Casi todos estos países -Argentina, Uruguay, Brasil- han cumplido escrupulosamente los axiomas de la llamada ortodoxia, concretados en las prescripciones del FMI, medidas que acarrean para la mayoría de los ciudadanos sacrificios enormes y que condenan a la pobreza a buena parte de la población. Pero el ser alumnos aventajados del neoliberalismo económico de nada les ha servido. Rota la confianza, resulta casi imposible reconstruirla. A menudo nos olvidamos de que el dinero que utilizamos en todos los países, también en los desarrollados, recibe el nombre de fiduciario; se acepta en tanto en cuanto estamos seguros de que, a su vez, también a nosotros nos lo aceptarán. Es esa confianza la que permite funcionar a los bancos. Si todos los clientes pretendiesen retirar al mismo tiempo sus fondos de las entidades financieras, éstas quebrarían, por importante que fuese el banco y por desarrollado el país al que perteneciese. Nos olvidamos también de que la libre circulación de capitales se ha introducido recientemente en casi todos los países (España en 1989), y que muchos de ellos, por ejemplo España, difícilmente se habrían desarrollado si se les hubiese obligado a prescindir de medidas de control de cambio que evitasen la evasión de capitales.

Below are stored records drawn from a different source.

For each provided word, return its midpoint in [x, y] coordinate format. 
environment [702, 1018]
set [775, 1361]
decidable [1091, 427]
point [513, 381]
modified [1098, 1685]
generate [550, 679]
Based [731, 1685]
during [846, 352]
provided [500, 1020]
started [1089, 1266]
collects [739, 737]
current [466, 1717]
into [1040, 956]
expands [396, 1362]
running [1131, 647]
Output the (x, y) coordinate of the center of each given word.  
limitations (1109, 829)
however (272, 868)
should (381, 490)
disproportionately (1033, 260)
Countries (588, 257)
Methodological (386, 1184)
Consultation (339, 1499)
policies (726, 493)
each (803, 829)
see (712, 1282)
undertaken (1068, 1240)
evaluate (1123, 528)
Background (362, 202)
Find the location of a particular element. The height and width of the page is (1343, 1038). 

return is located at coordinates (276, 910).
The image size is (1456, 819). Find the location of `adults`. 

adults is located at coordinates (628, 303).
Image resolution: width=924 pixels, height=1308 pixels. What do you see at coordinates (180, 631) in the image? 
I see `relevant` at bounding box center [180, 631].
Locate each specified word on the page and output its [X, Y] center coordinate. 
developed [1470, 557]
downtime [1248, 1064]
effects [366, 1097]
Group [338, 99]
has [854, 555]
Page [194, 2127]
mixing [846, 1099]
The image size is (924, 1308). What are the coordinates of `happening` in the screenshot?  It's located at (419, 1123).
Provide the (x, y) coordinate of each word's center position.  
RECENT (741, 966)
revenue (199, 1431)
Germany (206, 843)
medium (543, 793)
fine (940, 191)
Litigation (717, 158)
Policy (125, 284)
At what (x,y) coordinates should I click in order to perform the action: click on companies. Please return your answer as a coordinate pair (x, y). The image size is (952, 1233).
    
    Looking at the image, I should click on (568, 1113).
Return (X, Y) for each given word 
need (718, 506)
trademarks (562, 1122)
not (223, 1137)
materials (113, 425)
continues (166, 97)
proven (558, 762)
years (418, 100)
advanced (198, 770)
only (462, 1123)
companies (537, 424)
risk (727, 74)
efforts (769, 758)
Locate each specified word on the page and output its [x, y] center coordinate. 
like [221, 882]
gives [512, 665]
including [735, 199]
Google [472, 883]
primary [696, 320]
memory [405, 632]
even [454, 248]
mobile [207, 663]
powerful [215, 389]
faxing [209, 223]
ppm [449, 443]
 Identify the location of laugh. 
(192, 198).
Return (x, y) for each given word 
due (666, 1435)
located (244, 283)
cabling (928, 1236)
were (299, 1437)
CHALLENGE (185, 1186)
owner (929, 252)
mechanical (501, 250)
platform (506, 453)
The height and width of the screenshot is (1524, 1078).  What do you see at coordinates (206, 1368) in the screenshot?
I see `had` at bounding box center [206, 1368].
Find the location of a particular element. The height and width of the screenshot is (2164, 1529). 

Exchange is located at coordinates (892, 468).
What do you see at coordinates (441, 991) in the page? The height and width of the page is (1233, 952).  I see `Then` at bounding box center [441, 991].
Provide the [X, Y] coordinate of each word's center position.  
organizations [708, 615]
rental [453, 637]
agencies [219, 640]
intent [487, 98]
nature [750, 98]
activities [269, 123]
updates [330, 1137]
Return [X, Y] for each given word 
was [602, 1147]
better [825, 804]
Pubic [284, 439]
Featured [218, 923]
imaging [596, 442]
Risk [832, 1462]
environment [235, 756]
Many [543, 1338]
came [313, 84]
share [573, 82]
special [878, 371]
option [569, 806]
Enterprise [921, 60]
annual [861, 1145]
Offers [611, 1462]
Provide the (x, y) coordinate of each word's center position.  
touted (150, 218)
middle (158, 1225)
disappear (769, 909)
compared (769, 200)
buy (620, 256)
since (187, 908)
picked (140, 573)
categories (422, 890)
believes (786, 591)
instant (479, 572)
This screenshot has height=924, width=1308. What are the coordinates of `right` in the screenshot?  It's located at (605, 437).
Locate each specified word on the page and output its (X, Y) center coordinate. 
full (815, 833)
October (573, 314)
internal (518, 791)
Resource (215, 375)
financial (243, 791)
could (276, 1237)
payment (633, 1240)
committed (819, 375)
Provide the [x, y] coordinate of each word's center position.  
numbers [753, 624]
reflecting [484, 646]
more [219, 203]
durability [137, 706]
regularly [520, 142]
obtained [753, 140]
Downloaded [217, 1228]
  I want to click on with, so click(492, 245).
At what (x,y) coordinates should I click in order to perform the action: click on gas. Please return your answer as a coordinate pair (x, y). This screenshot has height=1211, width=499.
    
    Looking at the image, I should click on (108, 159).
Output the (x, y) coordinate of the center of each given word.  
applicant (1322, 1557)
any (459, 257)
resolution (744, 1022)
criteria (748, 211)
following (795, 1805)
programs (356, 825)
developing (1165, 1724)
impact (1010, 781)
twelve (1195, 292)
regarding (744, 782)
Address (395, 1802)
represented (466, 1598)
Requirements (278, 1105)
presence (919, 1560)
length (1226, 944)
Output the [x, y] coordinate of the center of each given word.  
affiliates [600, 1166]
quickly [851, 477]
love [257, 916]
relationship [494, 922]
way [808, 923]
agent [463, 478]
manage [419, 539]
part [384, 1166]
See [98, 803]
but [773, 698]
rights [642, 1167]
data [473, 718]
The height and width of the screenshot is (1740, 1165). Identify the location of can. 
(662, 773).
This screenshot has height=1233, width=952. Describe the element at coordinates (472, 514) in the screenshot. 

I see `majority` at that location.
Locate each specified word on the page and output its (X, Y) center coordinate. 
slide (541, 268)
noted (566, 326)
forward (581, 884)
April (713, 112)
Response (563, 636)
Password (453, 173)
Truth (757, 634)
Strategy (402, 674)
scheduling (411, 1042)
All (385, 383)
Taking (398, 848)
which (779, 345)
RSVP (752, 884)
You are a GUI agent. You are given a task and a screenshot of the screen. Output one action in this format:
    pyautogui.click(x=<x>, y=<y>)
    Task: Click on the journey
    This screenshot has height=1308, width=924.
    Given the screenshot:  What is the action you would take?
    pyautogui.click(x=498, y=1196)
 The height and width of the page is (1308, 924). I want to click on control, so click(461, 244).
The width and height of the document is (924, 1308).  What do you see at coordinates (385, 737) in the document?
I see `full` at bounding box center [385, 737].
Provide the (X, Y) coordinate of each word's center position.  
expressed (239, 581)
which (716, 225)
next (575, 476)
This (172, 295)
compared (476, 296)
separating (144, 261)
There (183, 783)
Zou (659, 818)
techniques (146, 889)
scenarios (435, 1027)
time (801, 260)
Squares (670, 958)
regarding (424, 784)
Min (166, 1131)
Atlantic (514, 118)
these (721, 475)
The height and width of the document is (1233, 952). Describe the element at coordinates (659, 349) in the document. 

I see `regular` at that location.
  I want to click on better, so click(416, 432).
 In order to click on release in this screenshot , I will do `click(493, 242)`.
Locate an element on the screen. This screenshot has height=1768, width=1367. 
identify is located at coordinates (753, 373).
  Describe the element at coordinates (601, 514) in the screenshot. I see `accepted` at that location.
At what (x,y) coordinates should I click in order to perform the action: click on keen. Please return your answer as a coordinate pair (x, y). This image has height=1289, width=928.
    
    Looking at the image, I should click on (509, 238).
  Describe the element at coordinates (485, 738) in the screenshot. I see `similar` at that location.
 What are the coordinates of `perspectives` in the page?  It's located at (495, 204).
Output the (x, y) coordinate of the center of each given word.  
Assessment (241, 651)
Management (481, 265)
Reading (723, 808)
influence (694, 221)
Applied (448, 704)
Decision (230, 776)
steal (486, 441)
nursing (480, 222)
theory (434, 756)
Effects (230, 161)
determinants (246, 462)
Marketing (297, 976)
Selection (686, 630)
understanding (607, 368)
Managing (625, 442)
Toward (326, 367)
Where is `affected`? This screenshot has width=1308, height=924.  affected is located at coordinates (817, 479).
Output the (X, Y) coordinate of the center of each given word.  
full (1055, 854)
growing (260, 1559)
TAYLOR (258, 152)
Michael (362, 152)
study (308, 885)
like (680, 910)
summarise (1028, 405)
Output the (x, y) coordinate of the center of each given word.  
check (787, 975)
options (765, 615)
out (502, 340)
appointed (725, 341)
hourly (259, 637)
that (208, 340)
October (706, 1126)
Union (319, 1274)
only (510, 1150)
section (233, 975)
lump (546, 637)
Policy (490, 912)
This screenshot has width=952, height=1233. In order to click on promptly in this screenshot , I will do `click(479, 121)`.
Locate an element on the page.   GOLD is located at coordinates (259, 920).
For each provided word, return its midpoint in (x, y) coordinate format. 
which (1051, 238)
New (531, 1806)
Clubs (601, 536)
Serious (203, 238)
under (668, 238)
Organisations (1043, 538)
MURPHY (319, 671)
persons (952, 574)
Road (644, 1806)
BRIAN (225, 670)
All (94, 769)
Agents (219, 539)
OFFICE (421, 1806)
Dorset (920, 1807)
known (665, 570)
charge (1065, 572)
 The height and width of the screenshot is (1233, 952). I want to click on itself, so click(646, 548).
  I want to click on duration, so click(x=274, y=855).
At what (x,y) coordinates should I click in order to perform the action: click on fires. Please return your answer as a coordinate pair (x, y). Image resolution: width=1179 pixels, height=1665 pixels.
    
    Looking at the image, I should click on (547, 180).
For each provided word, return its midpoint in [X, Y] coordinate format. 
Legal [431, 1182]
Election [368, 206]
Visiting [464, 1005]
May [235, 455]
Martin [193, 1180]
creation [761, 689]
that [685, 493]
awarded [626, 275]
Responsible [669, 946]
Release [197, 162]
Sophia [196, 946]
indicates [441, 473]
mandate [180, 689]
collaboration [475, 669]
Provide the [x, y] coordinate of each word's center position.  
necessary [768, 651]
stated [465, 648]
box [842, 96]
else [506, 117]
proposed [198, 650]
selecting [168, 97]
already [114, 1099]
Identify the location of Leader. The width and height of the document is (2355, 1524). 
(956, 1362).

La crisis argentina, absurdamente prolongada por la postura reticente del FMI, está contagiando a Uruguay y a Brasil y lleva camino de extenderse a toda América Latina. El FMI y el gobierno americano que lo controla tienen una ingente responsabilidad. Se rigen mucho más por principios políticos que económicos. Exigen a los países necesitados de ayuda condiciones que no pueden cumplir, o que de cumplirlas les sumirían aún más en el pozo. Están más preocupados por los intereses del capital y de la inversión extranjera que por la suerte de estos países. Sus actuaciones constituyen claras injerencias políticas, anulando la soberanía de los Estados y cualquier brote incipiente de democracia. ¿Dónde queda ésta, por ejemplo en Brasil, cuando el capital, las empresas extranjeras y el FMI interfieren en el proceso electoral amenazando con la debacle económica si ganan los candidatos de izquierdas?